New recruits of the Vatican’s elite Swiss Guard march in front of the tower of the Institute for Works of Religion (IOR) during the swearing-in ceremony at the Vatican May 6, 2014.

VATICAN CITY  - A former
president of the Vatican Bank has been
ordered to stand trial on charges of
embezzlement and money laundering, the
Vatican said, the highest ranking Holy See
financial official to be indicted.
A statement by the bank, officially known as
the Institute for Works of Religion (IOR), said
the former president’s legal counsel was also
indicted.

The two are Angelo Caloia, 78, who was
president of the IOR from 1999 and 2009, and
lawyer Gabriele Liuzzo, 94. A third person who
was originally under investigation, former IOR
director general Lelio Scaletti, died several
years ago.
Caloia and Liuzzo have both repeatedly denied
wrongdoing. They were not immediately
available for comment on Friday.

The bank said “unlawful conduct” by the three
was carried out between 2001 and 2008 during
“the disposal of a considerable part of the
institute’s real estate assets.”
It said damages had been estimated to be more
than 50 million euro, or about $61 million, and
that the IOR would be seeking compensation for
damages. The trial is due to start on March 15.

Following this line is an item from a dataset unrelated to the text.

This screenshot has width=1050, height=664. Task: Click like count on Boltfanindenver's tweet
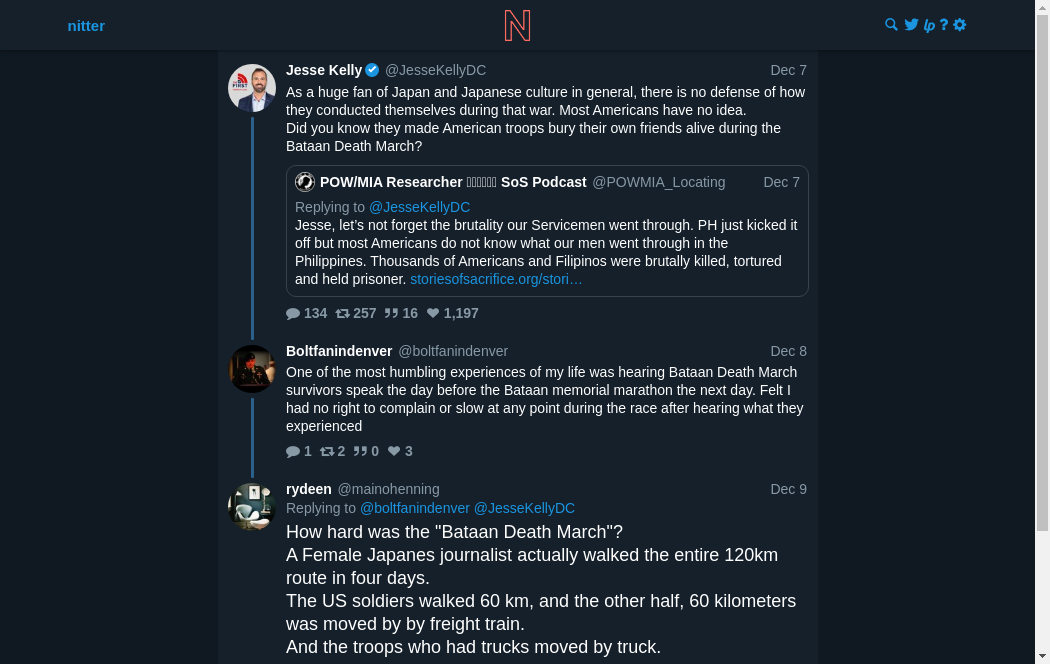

PIER MARCO TACCA/GETTY IMAGES
Angelo Caloia, former president of the Vatican Bank, pictured in December 2011 in Milan, Italy.

It was reported exclusively in December 2014
that the Vatican’s top prosecutor, Gian Piero
Milano, had frozen millions of dollars in
accounts held by the three men.
They were suspected of embezzling money while
managing the sale of 29 buildings sold by the
Vatican bank to mainly Italian buyers between
2001 and 2008, according to a copy of the
freezing order reviewed by sources at the time.

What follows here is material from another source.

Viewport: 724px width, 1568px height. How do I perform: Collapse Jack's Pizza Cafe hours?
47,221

In the freezing order, Milano said the men
regularly under-represented the proceeds from
real estate sales in the Vatican bank’s official
books. The men allegedly received the difference
between the real sale prices and the amount
officially recorded separately and often in cash,
according to the order.
Some of the proceeds were deposited in a Rome
bank account that was not registered on the
IOR’s balance sheet, the prosecutor said.

The bank’s internal investigation into the
alleged scam begun in 2013 by then-president
Ernst von Freyberg, a German businessman.
Freyberg commissioned an independent audit of
the sale of properties that had been owned by
the bank after noting suspicious accounting
procedures under previous administrations.
Feyberg, who was president until 2014, began
an overhaul of the bank, which for decades was
embroiled in numerous financial scandals.

Thousands of accounts were closed and last
year Italy put the Vatican on its “white list” of
states with cooperative financial institutions,
ending years of mistrust and providing an
endorsement of efforts by Pope Francis to
clean up finances.

Moneyval, the monitoring body of the Council of
Europe, has said in several evaluations that
while the Vatican has made great strides in
cleaning up the IOR and other financial
departments, it needed to be much more
aggressive in bringing cases to trial.